==== Material for this task

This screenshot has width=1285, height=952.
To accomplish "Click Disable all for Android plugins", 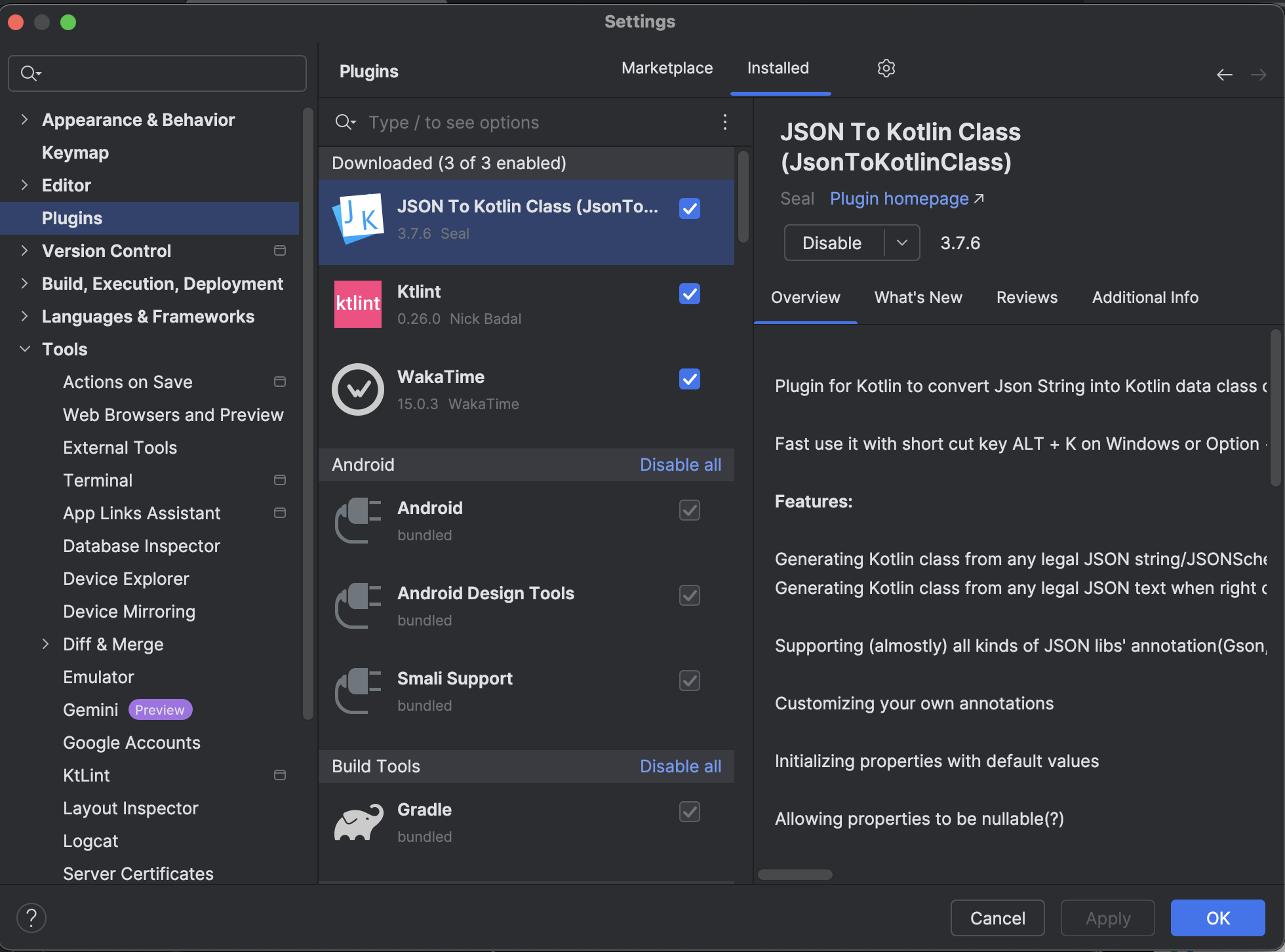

========
==== Material for this task

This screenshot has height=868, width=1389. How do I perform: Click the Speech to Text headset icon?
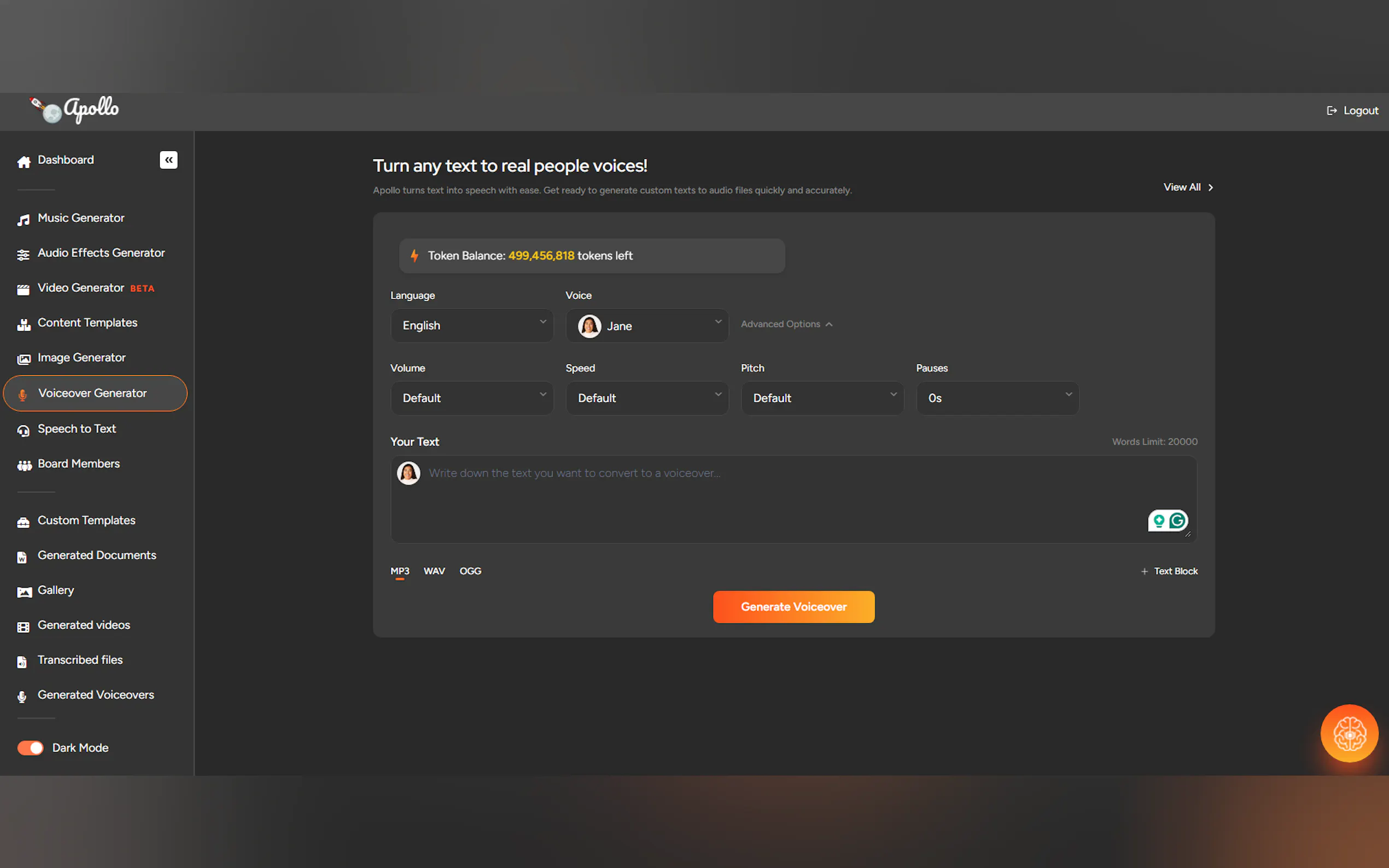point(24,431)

========
==== Material for this task

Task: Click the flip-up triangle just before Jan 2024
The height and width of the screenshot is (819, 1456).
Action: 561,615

========

** Work item **
Working from the entries above, please transcribe only the lines from the line with "This screenshot has width=1285, height=952." through the line with "Disable all for", exactly, with both end lines and without pictures.

** Solution to this exercise **
This screenshot has width=1285, height=952.
To accomplish "Click Disable all for Android plugins", 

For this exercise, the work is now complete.